Instructions to follow => Can you turn everything from the line containing "The width and height of the screenshot is (589, 439)." down to the line containing "I will pos(265,4)." into a JSON list of strings, one string per line and no blank lines?

Data shown =>
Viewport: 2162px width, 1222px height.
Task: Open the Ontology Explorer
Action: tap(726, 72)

--

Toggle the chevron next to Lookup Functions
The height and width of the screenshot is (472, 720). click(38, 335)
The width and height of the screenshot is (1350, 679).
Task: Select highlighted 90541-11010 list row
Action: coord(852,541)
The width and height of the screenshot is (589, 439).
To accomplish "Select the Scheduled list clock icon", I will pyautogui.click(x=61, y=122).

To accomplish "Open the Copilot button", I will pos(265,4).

==

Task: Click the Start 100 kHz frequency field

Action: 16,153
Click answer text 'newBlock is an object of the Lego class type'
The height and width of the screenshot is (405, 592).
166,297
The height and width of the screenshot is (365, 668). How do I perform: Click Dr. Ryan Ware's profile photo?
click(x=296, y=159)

Result of the exercise =>
[
  "The width and height of the screenshot is (589, 439).",
  "To accomplish \"Select the Scheduled list clock icon\", I will pyautogui.click(x=61, y=122).",
  "To accomplish \"Open the Copilot button\", I will pos(265,4)."
]